- [What you are asked to do] Starting with the line that holds "You are a computer-use" and stopping after the line that holds "Click Steven L.'s profile avatar", repeat the lines below word for word, without the pictures.

Stored data entries
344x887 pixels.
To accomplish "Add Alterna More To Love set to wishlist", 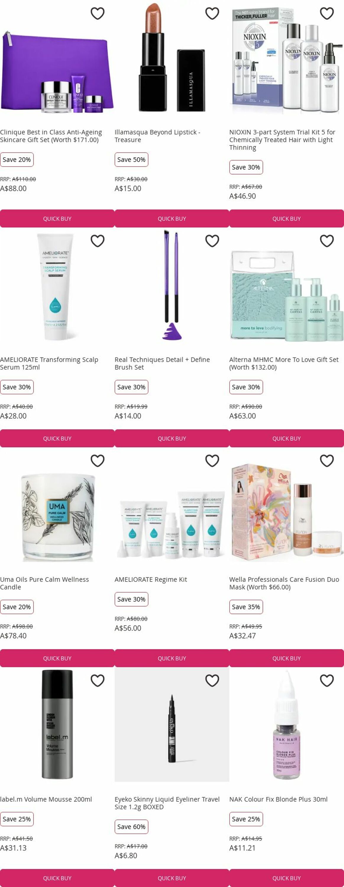I will click(x=327, y=241).
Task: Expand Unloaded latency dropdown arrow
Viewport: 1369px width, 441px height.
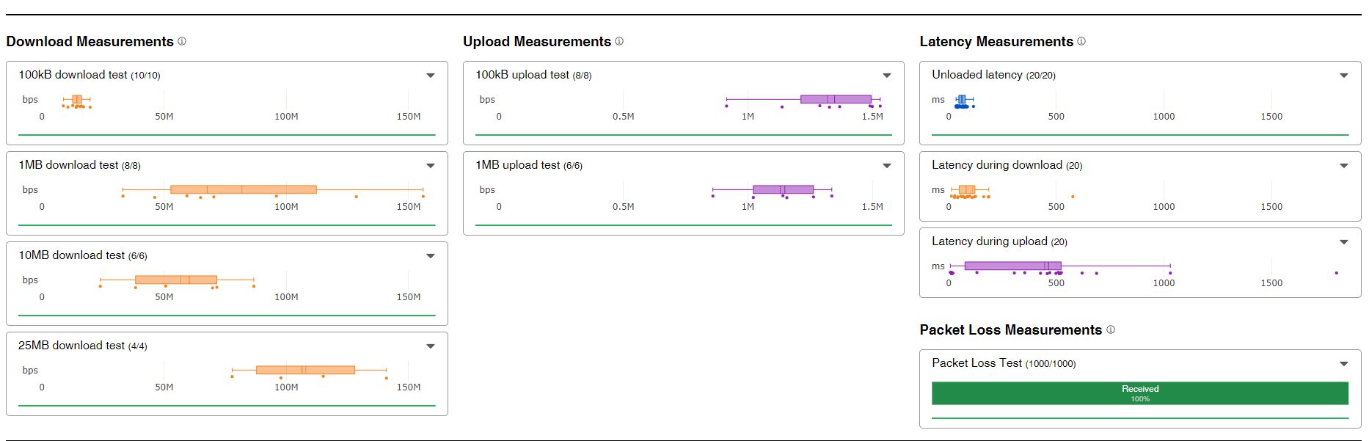Action: [1344, 76]
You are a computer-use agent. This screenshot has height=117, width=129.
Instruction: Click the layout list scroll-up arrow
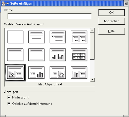[x=92, y=30]
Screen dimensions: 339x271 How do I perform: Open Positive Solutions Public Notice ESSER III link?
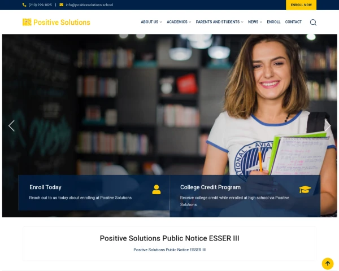(x=170, y=250)
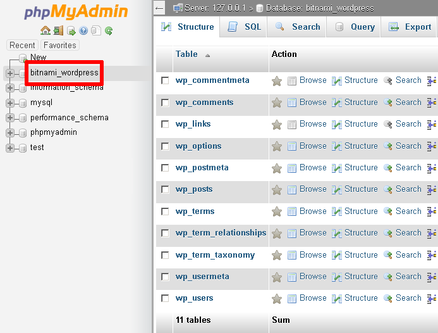Open the query window database icon
The width and height of the screenshot is (438, 333).
[71, 30]
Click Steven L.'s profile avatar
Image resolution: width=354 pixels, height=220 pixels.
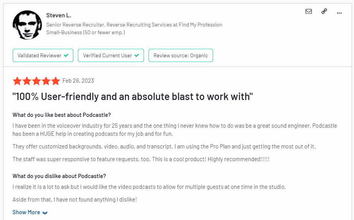(27, 25)
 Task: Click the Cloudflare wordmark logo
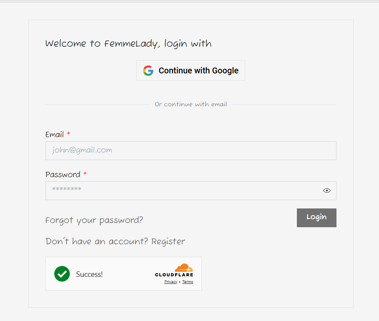coord(174,275)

- [Your response]
You are a computer-use agent. This screenshot has height=117, width=129.
Instruction: Click the layout list scroll-up arrow
[x=92, y=30]
Screen dimensions: 339x271 How do I perform: Open Positive Solutions Public Notice ESSER III link?
(x=170, y=250)
Open the query window database icon
The width and height of the screenshot is (438, 333).
[71, 30]
Click Steven L.'s profile avatar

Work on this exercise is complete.